Rubio, a son of Cuban immigrants who rode the anti-establishment Tea Party wave of 2010 to national prominence, will formally announce his presidential bid later on Monday with a speech at Miami's Freedom Tower.
That is where thousands of Cuban exiles fleeing the communist-run island in the 1960s were first registered by U.S. authorities. Rubio is expected to make a muscular foreign policy a focal point of his campaign, portraying himself as the Republican most ready to handle threats to America in a chaotic world.
Rubio's support registers in single digits in opinion polls of the likely contenders in what is expected to be a crowded Republican presidential field. But aides believe Rubio, who was on 2012 nominee Mitt Romney's short list for vice president, will rise when voters take a closer look at him.
He will be the third Republican to formally announce a White House bid, following Republican Senators Ted Cruz of Texas and Rand Paul of Kentucky.
During the campaign, Rubio probably will compete for donors and endorsements with his political mentor, former Florida Governor Jeb Bush, who has been lining up support for a White House bid although he has not yet formally entered the race.
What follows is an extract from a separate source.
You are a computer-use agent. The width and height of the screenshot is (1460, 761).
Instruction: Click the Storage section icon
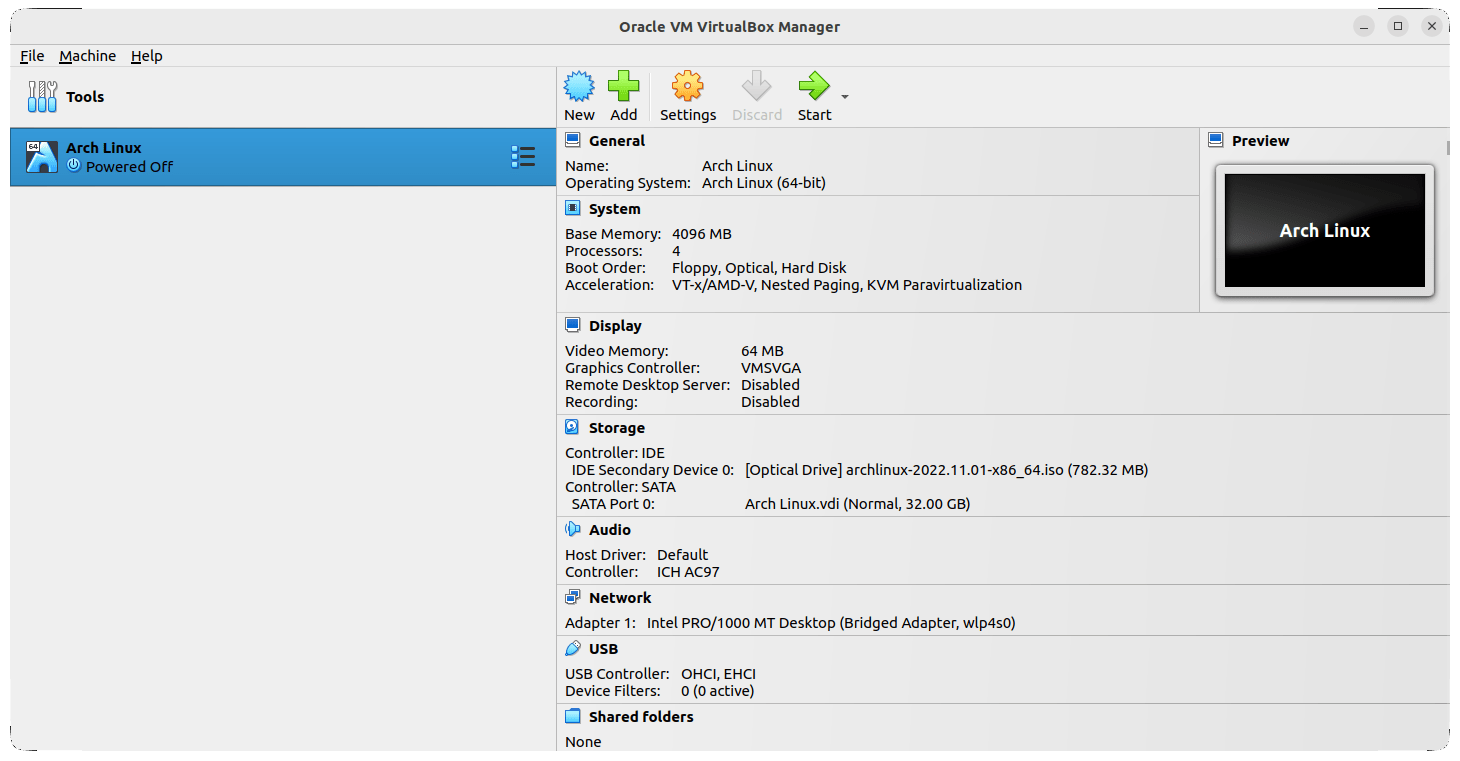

Rubio will be competing for the limelight with Clinton, who grabbed worldwide media attention with the declaration of her candidacy for the Democratic presidential nomination in a video announcement on Sunday.
The former secretary of state will hit the campaign trail in Iowa on Tuesday and Wednesday. Iowa holds the kickoff contest in the parties' presidential nominating process early next year.
While he owes his success to the Tea Party movement, Rubio also has drawn support from more traditional party elements as well as the libertarian-leaning network assembled by billionaire Charles and David Koch.
His effort to overhaul the United States' immigration system could be a sticking point for Republican conservatives, many of whom view any move to grant legal status to undocumented workers as "amnesty."
Rubio worked with Senate Democrats to pass a sweeping immigration reform bill in 2013 that bolstered border security and guest-worker programs with a pathway to citizenship for those now in the country illegally. The measure died in the Republican-controlled House of Representatives.
Rubio now says any immigration reforms must be passed piece by piece, with border security coming first, a position more in line with other Republican lawmakers. But he talks frequently about the central role immigrants play in revitalizing the United States.